** Start of DATASET CONTENT **

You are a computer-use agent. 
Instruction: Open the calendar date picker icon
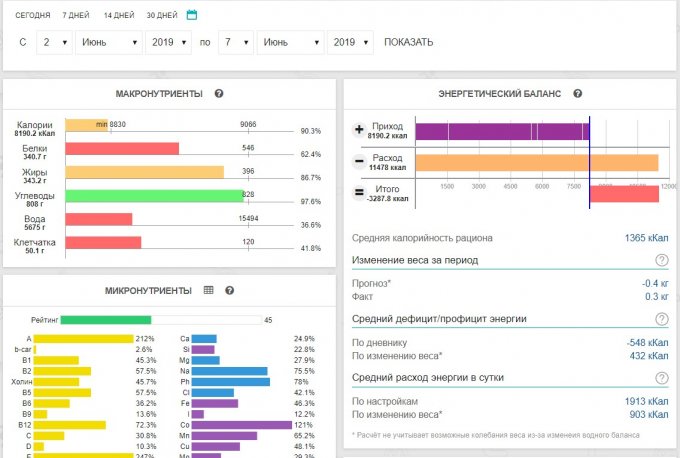(x=192, y=15)
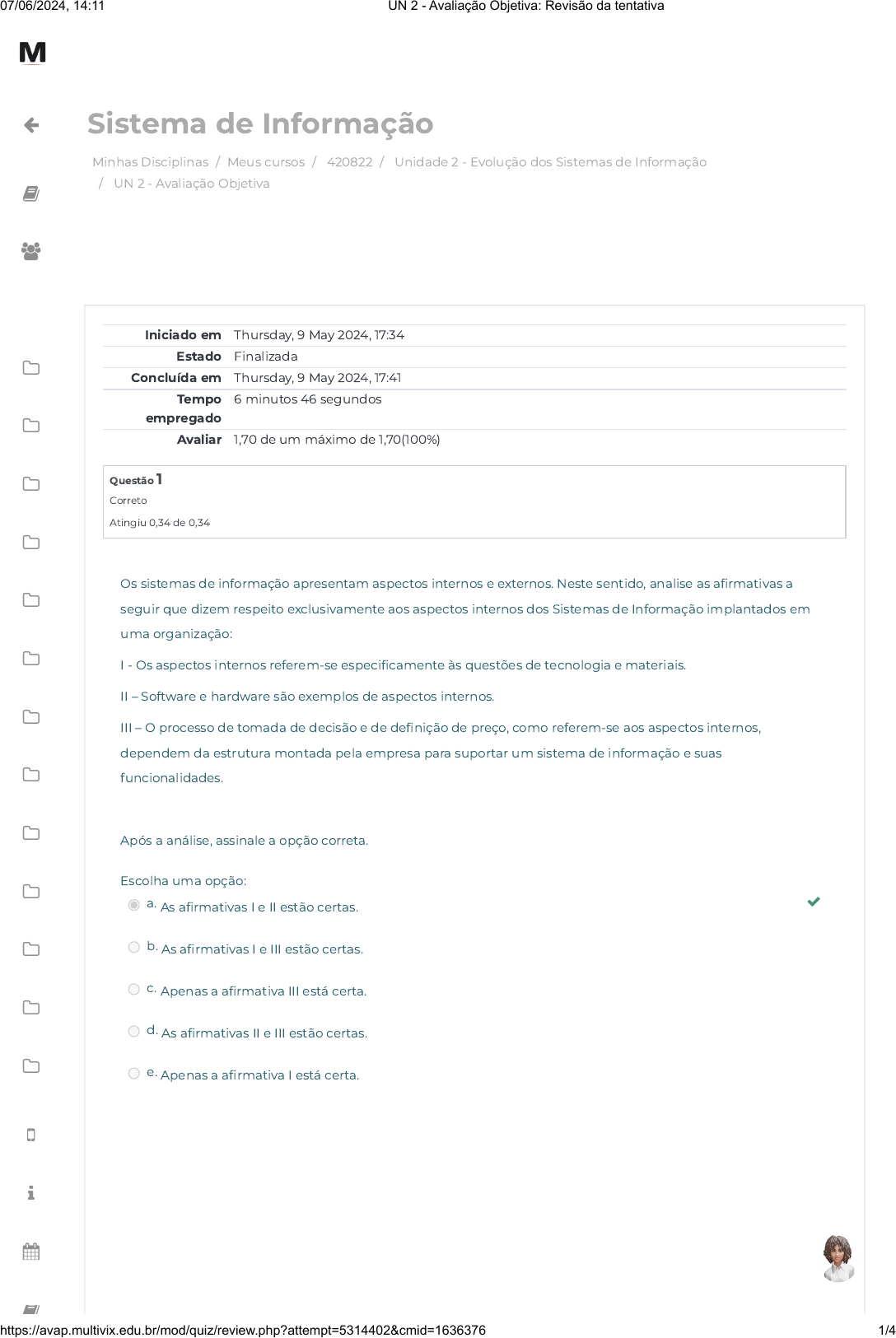The image size is (896, 1338).
Task: Click the virtual assistant avatar
Action: (x=838, y=1258)
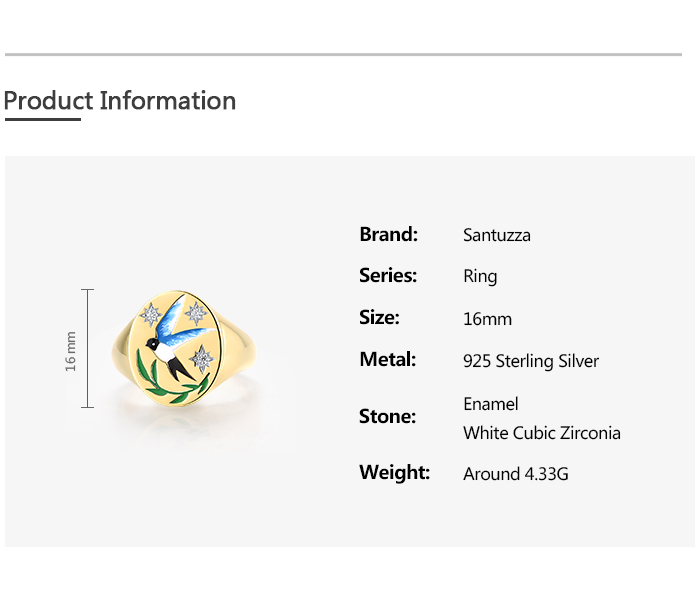
Task: Click the Series: label
Action: point(388,276)
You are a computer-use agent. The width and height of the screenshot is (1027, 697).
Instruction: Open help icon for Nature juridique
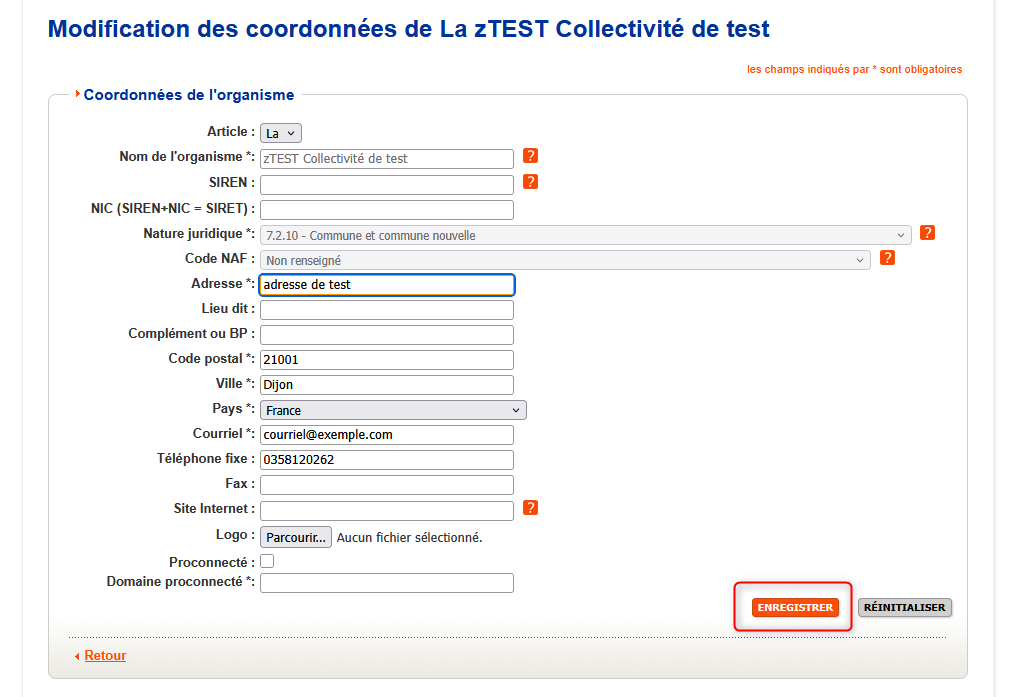(927, 233)
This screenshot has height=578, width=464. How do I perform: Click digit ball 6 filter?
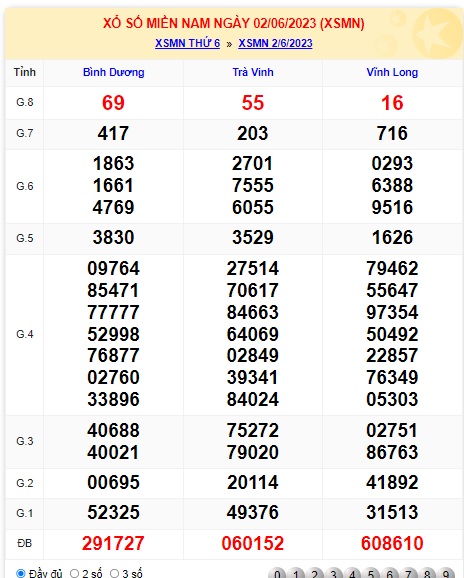390,573
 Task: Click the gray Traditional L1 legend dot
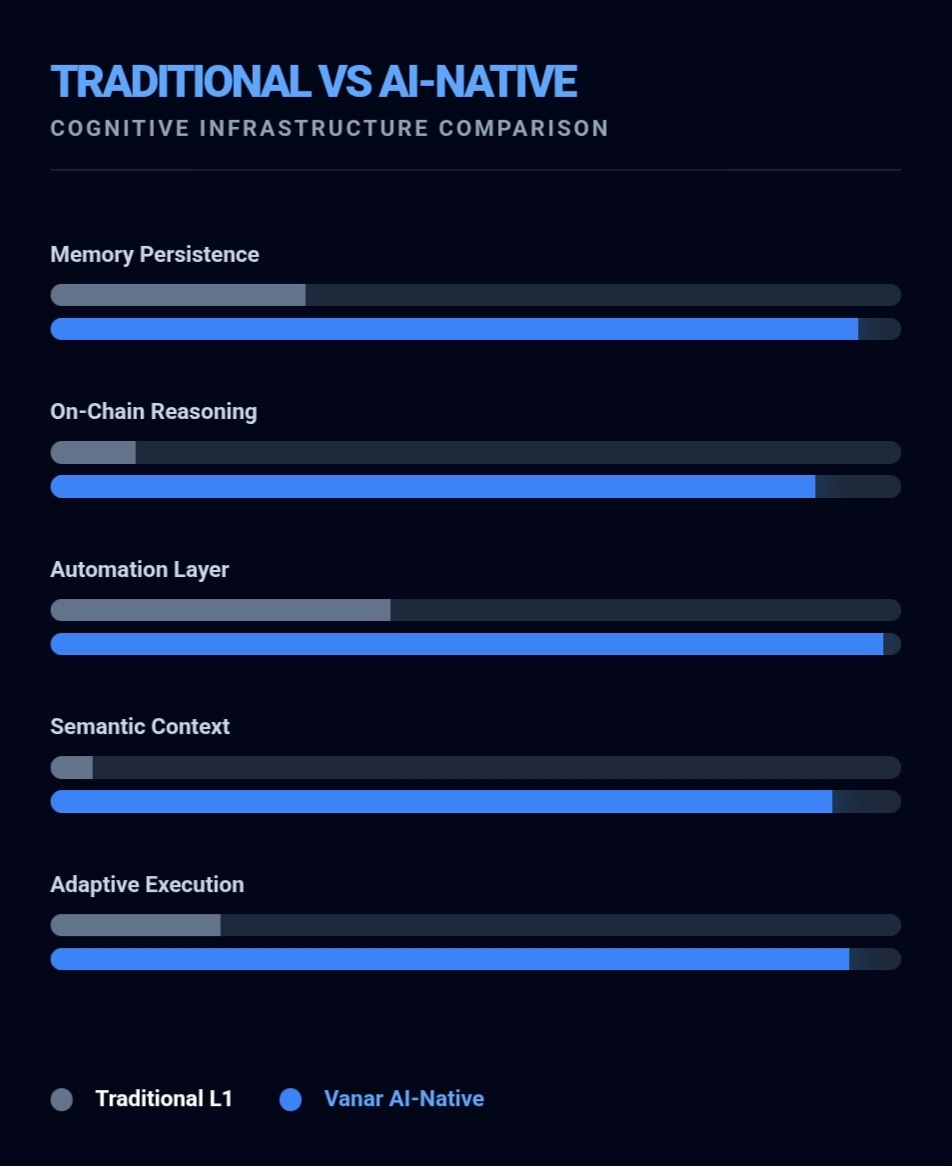62,1099
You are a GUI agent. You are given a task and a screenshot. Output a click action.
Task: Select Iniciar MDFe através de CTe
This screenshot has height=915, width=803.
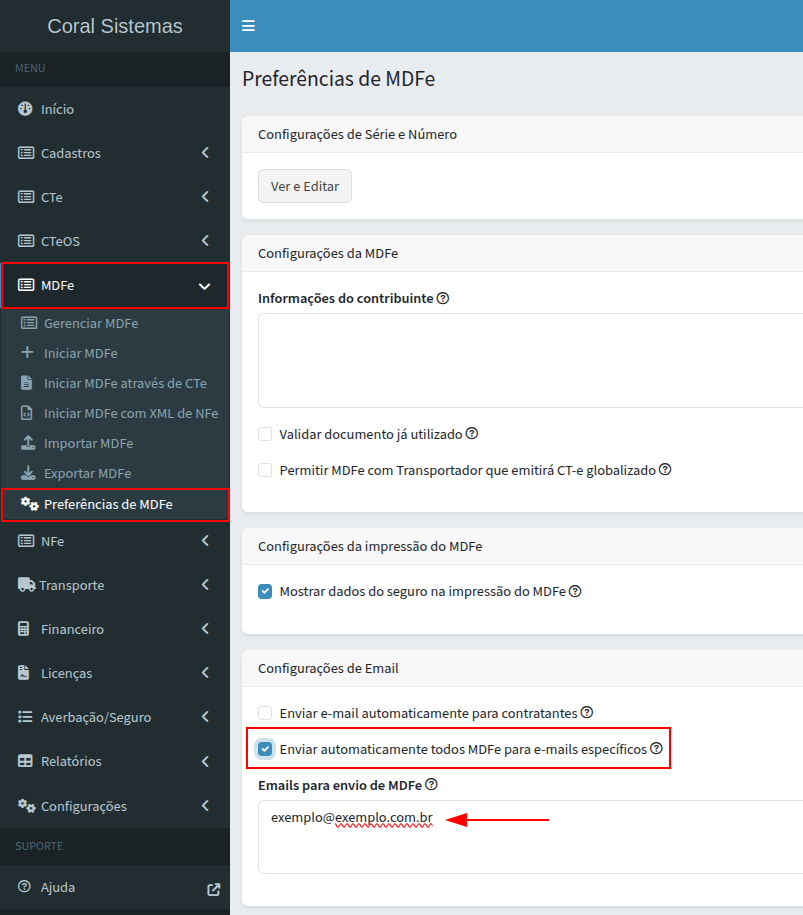125,383
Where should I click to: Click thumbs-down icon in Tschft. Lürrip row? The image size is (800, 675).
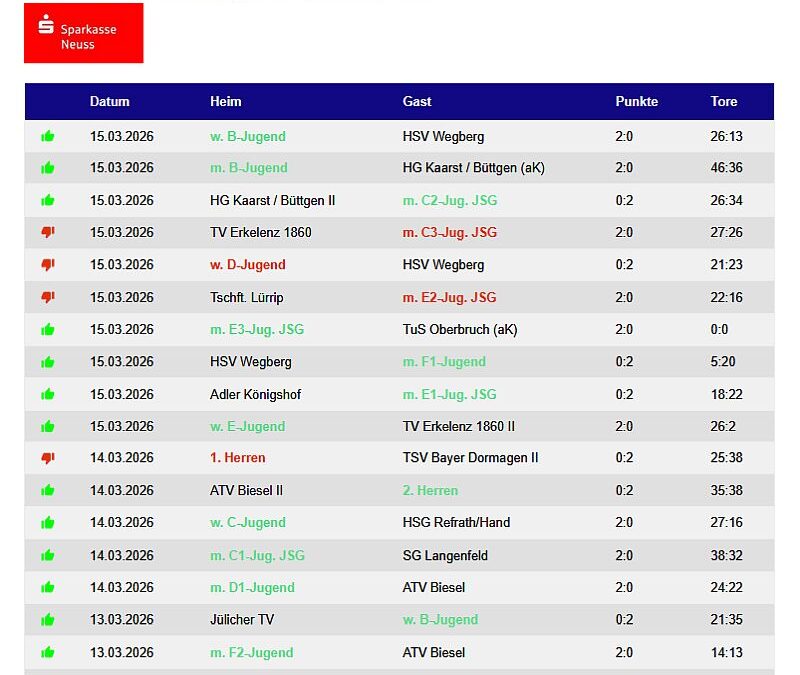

** End of DATASET CONTENT **

-- YOUR GOAL --
Count the lines in the records above that contain the string "This", treating uppercase and lowercase as different. Give only the number.

-- FULL OUTPUT --
2